On January 30, 2021, Curhan played for the National team in a 27–24 victory over the American squad in the 2021 Senior Bowl. The Pro Football Network reported: "Curhan showed potentially underrated athleticism at 6-foot-6, 323 pounds, and his length also gives him utility in the trenches." He posted a 5.42 40-yard dash at Cal's annual Pro Day on March 18, 2021.

==Professional career==

The website Walter Football ranked Curhan as the No. 16 offensive tackle in the draft, described him as a "steady pass protector and quality run blocker," and projected him as being picked in the third to fifth round.

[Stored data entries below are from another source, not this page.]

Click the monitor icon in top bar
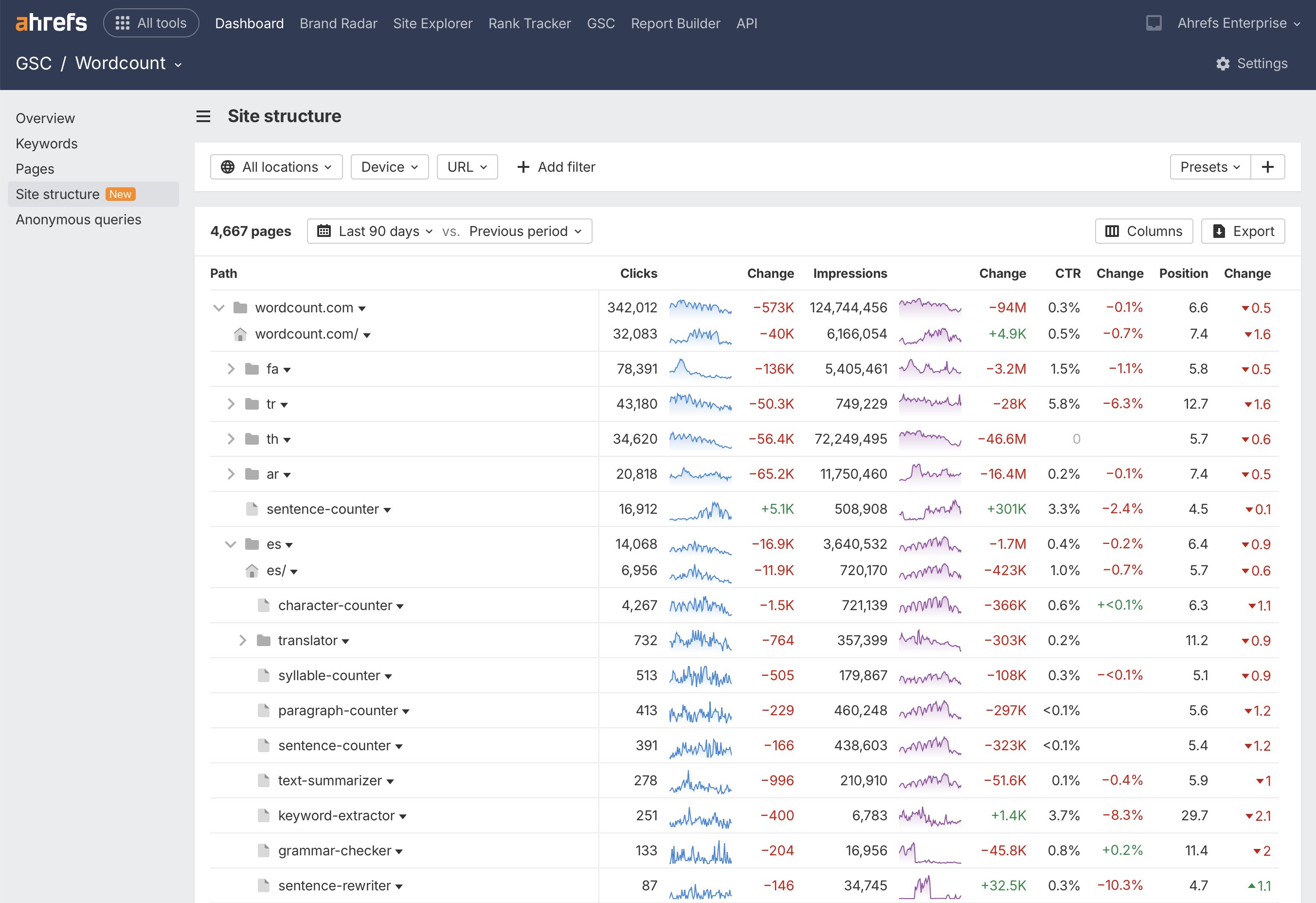Viewport: 1316px width, 903px height. [x=1154, y=23]
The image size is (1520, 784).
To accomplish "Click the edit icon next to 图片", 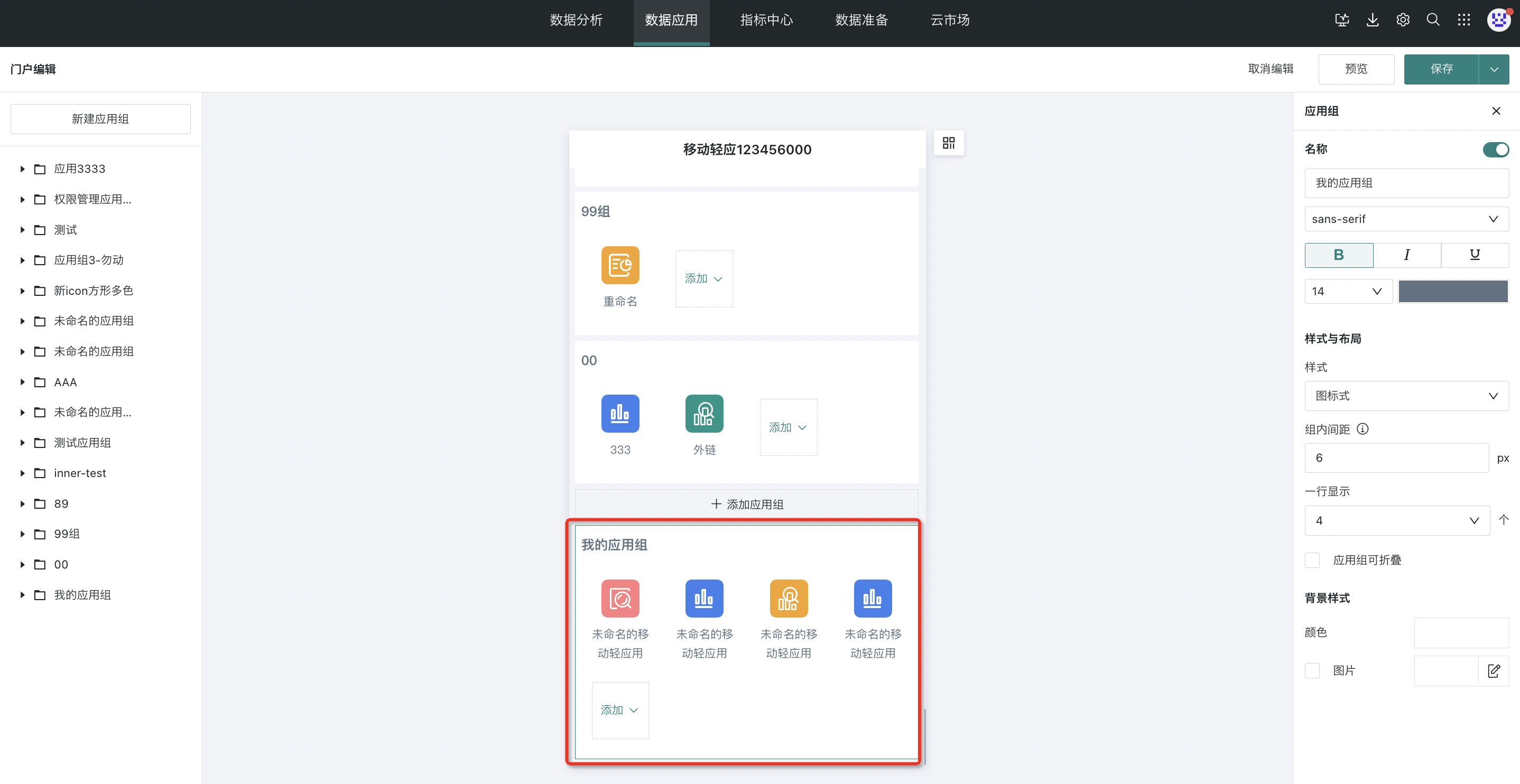I will 1494,671.
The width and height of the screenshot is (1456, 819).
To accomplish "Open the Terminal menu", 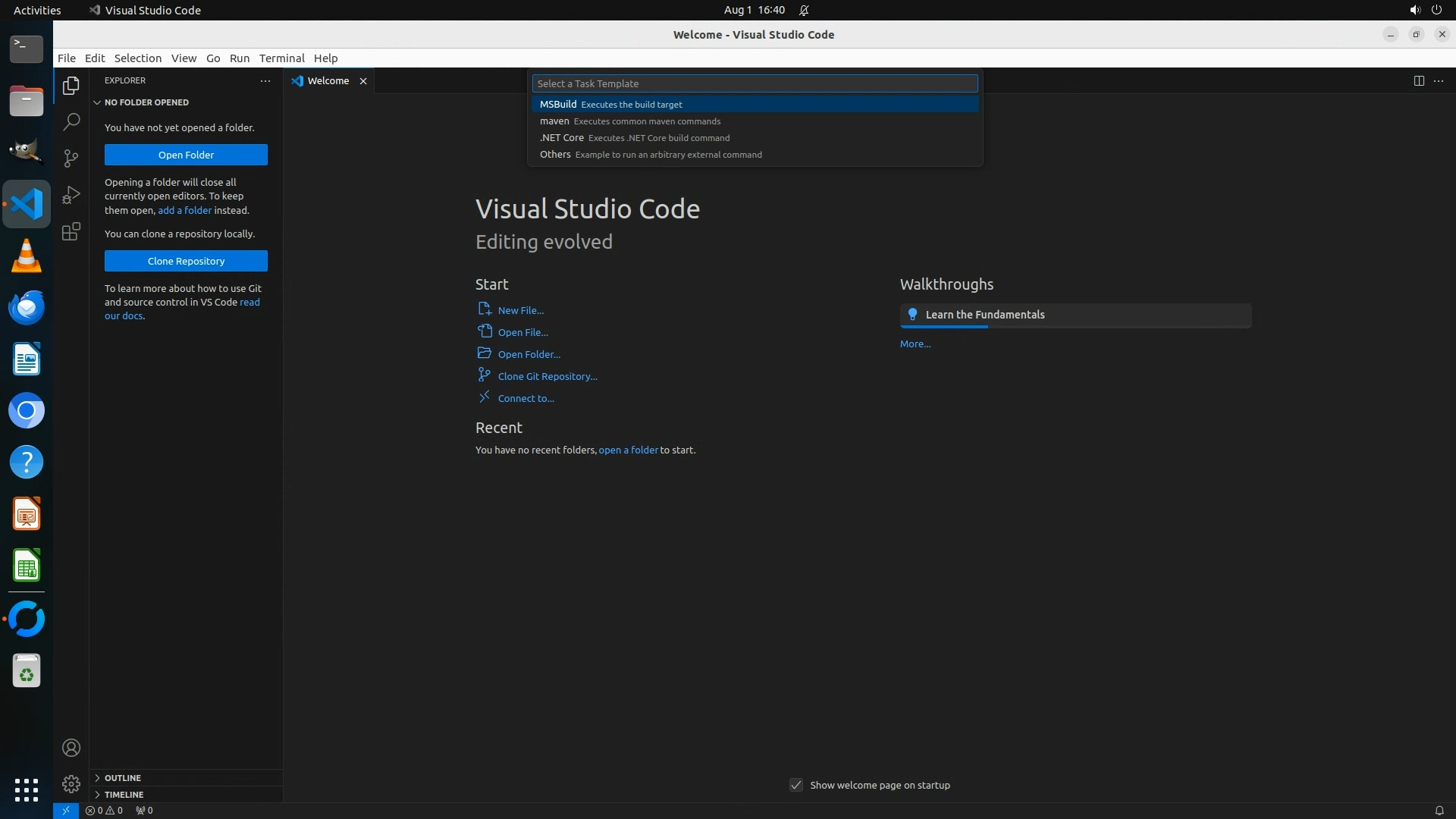I will (x=281, y=58).

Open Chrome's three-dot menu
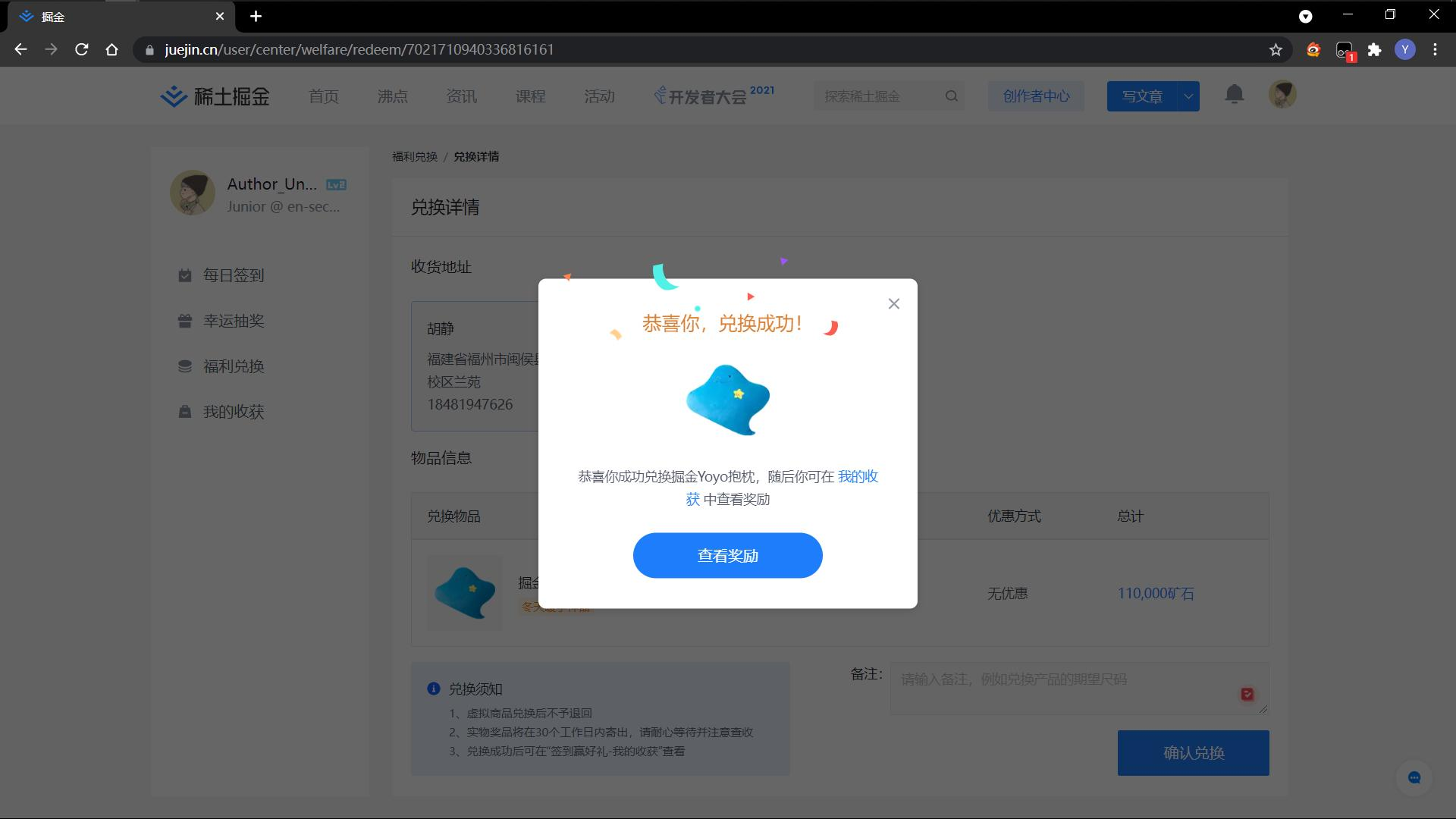1435,50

He was not selected in the 2021 NFL draft on April 29 to May 1, 2021.

Pre-draft measurables
| Height | Weight | Arm length | Hand span | Wingspan | 40-yard dash | 10-yard split | 20-yard split | 20-yard shuttle | Three-cone drill | Vertical jump | Broad jump | Bench press |
| 6 ft 5+7⁄8 in (1.98 m) | 316 lb (143 kg) | 33+1⁄2 in (0.85 m) | 10+1⁄4 in (0.26 m) | 6 ft 9+1⁄2 in (2.07 m) | 5.42 s | 1.89 s | 3.17 s | 4.84 s | 8.07 s | 24.0 in (0.61 m) | 8 ft 6 in (2.59 m) | 15 reps |
All values from Pro Day

===Seattle Seahawks===
Curhan was then signed by the Seattle Seahawks as an undrafted free agent, receiving the largest signing bonus among the team's undrafted class; he was the only undrafted free agent to make the Seahawks’ regular season roster in 2021. After impressing the team in back-to-back preseason starts, with coach Pete Carroll noting that he gave up only one pressure on “27 or 28″ pass attempts playing right tackle during the preseason, he was given a spot with the team on the final 53-man roster on August 31, 2021.

He made his NFL debut in week one against the Indianapolis Colts on September 12, 2021, appearing on four snaps in the 28–16 win. He made his first start on December 12, at right tackle. In 2021 he played 405 snaps in 15 games, making five starts (in which the team won three games), and wasn't penalized a single time. He started the last five games of the season at right tackle, playing all offensive snaps in each game. During that span, PFF graded him as the 16th-best run blocking tackle out of 54 qualified players.

Curhan entered the 2023 season as a backup tackle. He was thrust into the starting lineup in Week 2 following an injury to right tackle Abraham Lucas, and started the next four games. He was waived on November 18, 2023, and re-signed to the practice squad. He was promoted to the active roster on December 30.

===Chicago Bears===
On March 18, 2024, Curhan signed with the Chicago Bears. He was waived on August 27, and re-signed to the practice squad. Curhan was promoted to the active roster on November 9.

===Arizona Cardinals===
On April 3, 2025, Curhan signed a one-year contract with the Arizona Cardinals. He was waived on August 26 as part of final roster cuts and re-signed to the practice squad the next day.

===Carolina Panthers===
On October 1, 2025, Curhan was signed by the Carolina Panthers off of the Cardinals' practice squad.

On August 5, 2026, Curhan re-signed with the Panthers. He was released on August 30 as part of final roster cuts and signed to the practice squad the next day.